◆ **SUPPLIED TEXT**:

Joan McCarter Tue Jul 05, 2011
The refrain that's won the day, apparently, for budget negotiators racing to see who can get the most praise from the Very Serious People for making the most Americans suffer under austerity, is "we having a spending problem." Not to put too fine a point on it: Bullshit.
That's a chart from the Senate Appropriations Committee, making a key point.
Our deficit and debts can be traced to the fact that spending on entitlement programs and defense has shot up, and tax revenues have plummeted to their lowest level in decades. But spending on domestic discretionary programs has grown much more slowly. And, if you correct for inflation, and for growing population, it turns out we're spending exactly the same amount on these programs as we were a full decade ago...."Although non-defense discretionary spending in nominal dollars has increased, when taking inflation and population growth into account the amount contained in the [2011 budget] represents no increase over what we spent in 2001, a year in which we generated a surplus of $128 billion," said chairman Daniel Inouye (D-HI) in a prepared statement. "So the right question to ask is: Are we really spending too much on non-defense programs? The answer is clearly no."
...In the wake of the Bush tax cuts, and the Great Recession, tax revenue has fallen through the floor to near-historic lows. As a percentage of GDP, it's fallen 24 percent since 2001, and if you correct for inflation, the government is collecting nearly 20 percent less per person than it was a decade ago. At the same time, the population-adjusted costs of mandatory spending programs—driven by Medicare, including its new prescription drug benefit, and Medicaid—have increased by over 30 percent. And, of course, defense spending has skyrocketed. But if you isolate domestic discretionary programs, a decade later we're spending no more on a per-person basis than we were back then.
What has increased? Health care spending, but at a rate that would have nearly been covered by massive loss of revenue in the past decade. TPM took the numbers from the Committee and "put them in a slightly different context, so you can see by what percentage spending and revenues have risen and fallen on a population adjusted basis over the last decade."
As they say, it clearly shows "what is and is not the culprit of deficits and our supposedly out-of-control spending."

◆ **GIVEN DATA**:
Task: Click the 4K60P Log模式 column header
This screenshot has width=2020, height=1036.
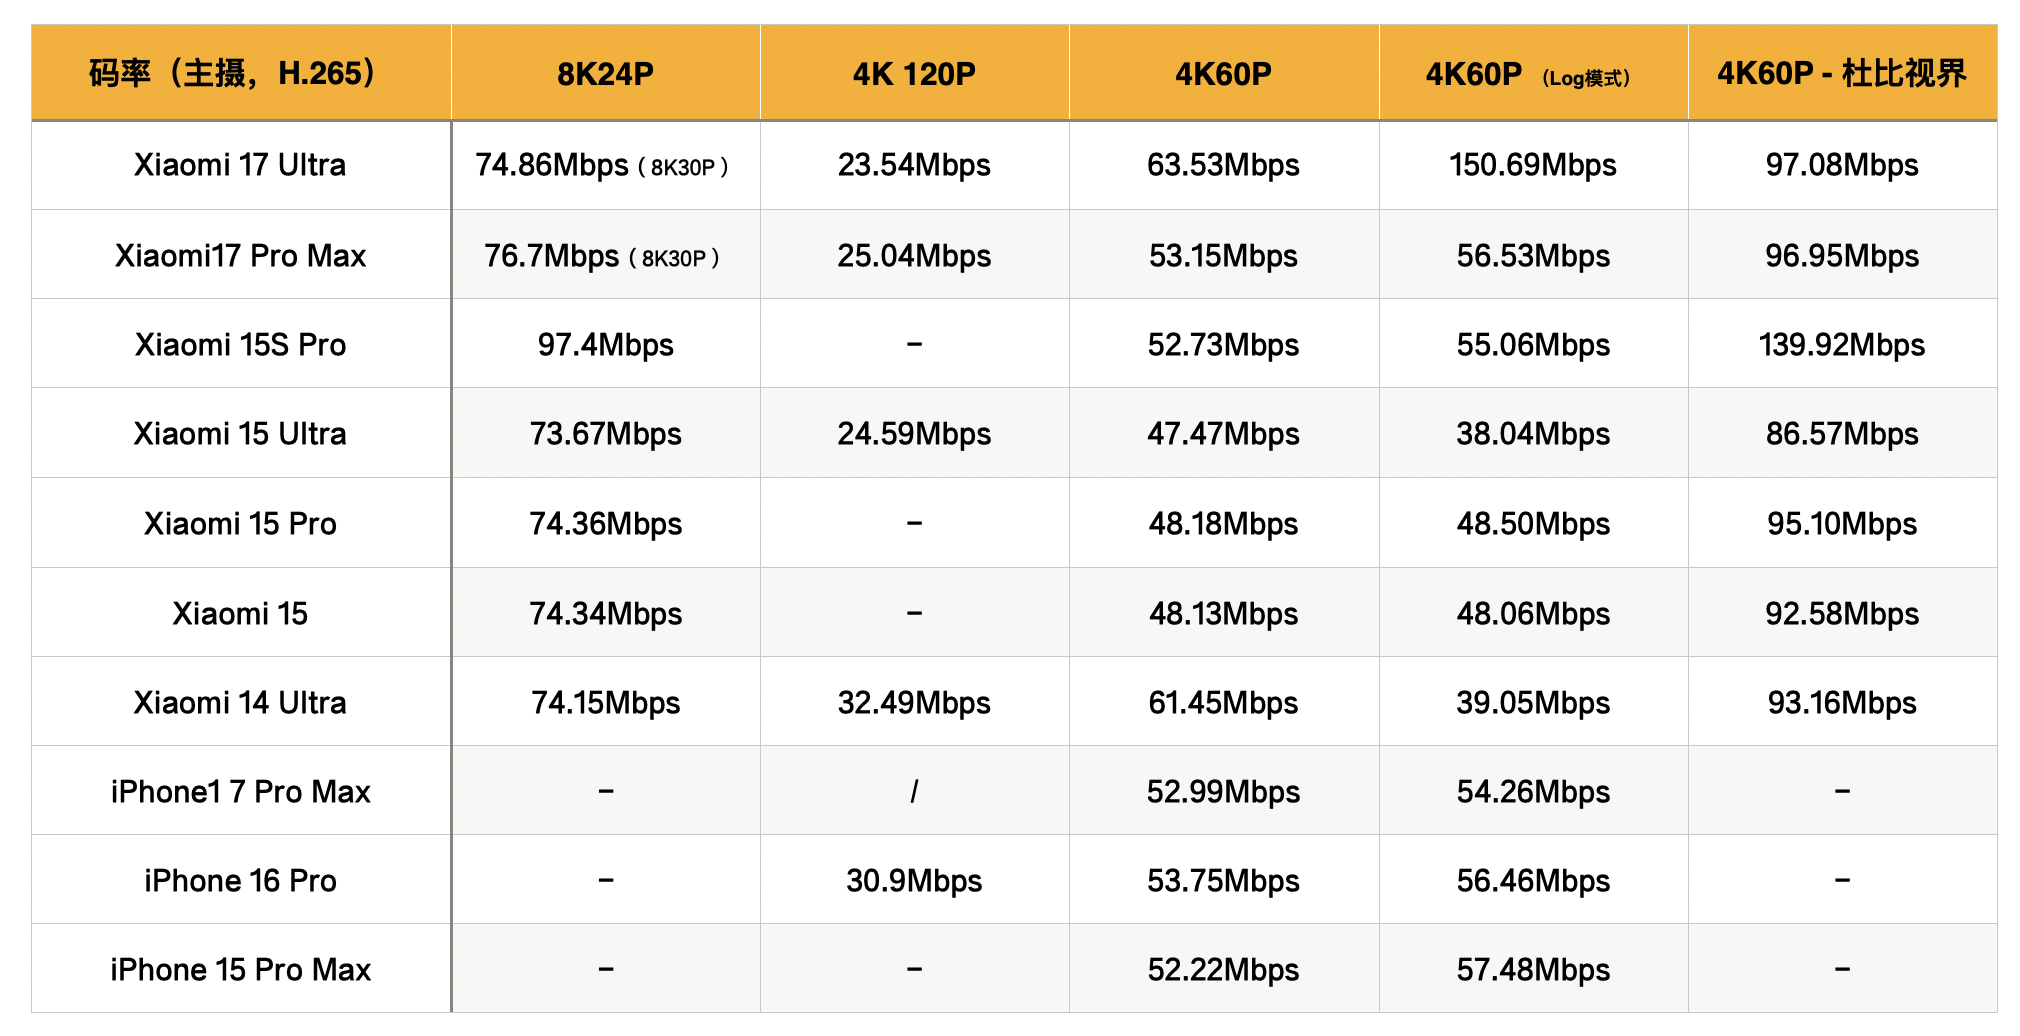Action: 1533,73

◆ **TASKS TO CARRY OUT**:
A) List every percentage figure the budget article gives, each with what it measures.
B) Do these statements agree with the budget article? Answer yes or no for each and quote the deciding words.
(i) Inouye says that, after inflation and population growth are taken into account, the 2011 budget amount is an increase over 2001 spending.
(ii) The government generated a surplus of $128 billion in 2001.
(iii) The chart comes from the House Budget Committee.

◆ **TASK-BY-TASK ANSWERS**:
A)
- 24 percent: the drop in tax revenue as a percentage of GDP since 2001
- Nearly 20 percent: how much less per person the government collects than a decade ago, corrected for inflation
- Over 30 percent: the increase in the population-adjusted costs of mandatory spending programs

B)
(i) No: "represents no increase over what we spent in 2001"
(ii) Yes: "a year in which we generated a surplus of $128 billion"
(iii) No: "That's a chart from the Senate Appropriations Committee"